B. Evaluation Results
Table IV shows the quality, energy, and area results for the combined GB and ED accelerator. We find the image quality and average absolute error is markedly better when using regeneration or synchronizers between image processing kernels than the results generated by the design without correlation manipulating circuits. In terms of energy, our synchronizerbased design improves total accelerator energy consumption by 24% over the design using regeneration. We also find the average absolute error difference between the design using regeneration versus our new design is negligible.

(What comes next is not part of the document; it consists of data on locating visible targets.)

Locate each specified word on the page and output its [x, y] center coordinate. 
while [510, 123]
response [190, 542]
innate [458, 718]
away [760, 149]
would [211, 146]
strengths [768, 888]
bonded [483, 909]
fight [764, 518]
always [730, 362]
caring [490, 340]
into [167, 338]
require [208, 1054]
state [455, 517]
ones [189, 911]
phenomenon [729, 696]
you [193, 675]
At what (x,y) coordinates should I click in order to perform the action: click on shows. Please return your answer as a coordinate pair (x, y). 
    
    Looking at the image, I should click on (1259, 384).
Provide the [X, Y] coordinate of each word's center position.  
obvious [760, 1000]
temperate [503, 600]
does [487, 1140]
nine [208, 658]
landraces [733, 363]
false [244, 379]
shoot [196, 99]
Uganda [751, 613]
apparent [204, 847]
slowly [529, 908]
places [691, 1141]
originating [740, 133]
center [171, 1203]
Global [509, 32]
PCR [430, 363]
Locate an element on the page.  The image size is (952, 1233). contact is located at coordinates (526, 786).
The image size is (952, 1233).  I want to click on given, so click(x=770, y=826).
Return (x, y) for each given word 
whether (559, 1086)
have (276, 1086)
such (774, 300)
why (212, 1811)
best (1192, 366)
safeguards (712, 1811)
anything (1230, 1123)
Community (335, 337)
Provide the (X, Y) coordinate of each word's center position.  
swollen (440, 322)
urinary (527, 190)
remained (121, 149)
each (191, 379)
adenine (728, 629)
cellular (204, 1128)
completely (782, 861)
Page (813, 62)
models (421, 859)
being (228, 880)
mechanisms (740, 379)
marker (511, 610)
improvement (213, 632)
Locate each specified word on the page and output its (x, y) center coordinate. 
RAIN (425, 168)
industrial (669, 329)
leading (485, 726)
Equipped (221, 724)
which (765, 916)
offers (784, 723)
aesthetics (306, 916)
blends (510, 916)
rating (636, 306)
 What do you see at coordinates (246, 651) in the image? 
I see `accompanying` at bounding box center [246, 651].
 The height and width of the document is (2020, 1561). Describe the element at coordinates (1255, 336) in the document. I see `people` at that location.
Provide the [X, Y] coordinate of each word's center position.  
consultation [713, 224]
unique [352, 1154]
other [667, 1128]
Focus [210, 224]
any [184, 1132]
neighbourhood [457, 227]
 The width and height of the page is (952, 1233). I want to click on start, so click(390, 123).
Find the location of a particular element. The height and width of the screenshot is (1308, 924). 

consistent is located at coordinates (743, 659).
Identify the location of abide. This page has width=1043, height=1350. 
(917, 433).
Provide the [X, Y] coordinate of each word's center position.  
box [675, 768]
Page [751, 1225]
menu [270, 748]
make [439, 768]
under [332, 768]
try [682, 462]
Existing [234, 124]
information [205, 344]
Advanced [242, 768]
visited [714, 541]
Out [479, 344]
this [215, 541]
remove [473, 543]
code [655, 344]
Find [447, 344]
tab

We also compare the overheads of synchronizer circuits and regeneration. To do this, we tabulate the power break down for S/D converters, D/S converters, compute kernels, RNGs, and synchronizers. We then aggregate the costs associated only with correlation manipulation. The two designs require different numbers of S/D and S/D converters, and synchronizers to accomplish the same task; in this case, our synchronizerbased design requires 2× more synchronizers than the number of S/D and D/S converters used by regeneration. This is because synchronizers only induce correlation between two SNs while using regeneration induces correlation between all SNs. Fortunately, for many applications like the ED kernel, it is sufficient to induce correlation between pairs of SNs. As a result, we find that the overhead of correlation manipulation using synchronizers is 3.0× more energy efficient than when using regeneration.
V. RELATED WORK
We are not the first to exploit correlation manipulating circuits to improve the fidelity of SC computation. Ting and Hayes [10] introduce an algorithm for placing isolator circuits to decorrelate SNs. However, isolators are limited in that they only shift bits by a fixed offset and do not scramble relative bit order; our decorrelator can scramble bit order across larger segments of the SN. Tehrani et al. [11] , [14] propose edge memories and tracking forecast memories (TFM) for improving SN correlation in low-density parity-check (LDPC) decoding. Since TFMs were designed specifically for LDPC decoding, they do not generalize as well as our new decorrelator design; TFMs are also larger since portions of the TFM require binary-encoded arithmetic. Finally, Parhi et al. [15] propose a technique for synthesizing correlated and uncorrelated SNs but do not propose generic correlation manipulating circuits. VI. CONCLUSIONS This paper presents a new set of correlation manipulating circuits -a synchronizer, desynchronizer, and decorrelator -for managing correlation between SNs. We propose improved SC maximum, minimum, and saturating adder designs based on our correlation manipulating circuits, and show that they are smaller, more accurate, and lower power than previous designs. Finally, we show how using correlation manipulating circuits can improve the accuracy of SC computations and are more energy efficient than using existing correlation manipulation techniques in the context of an image processing pipeline.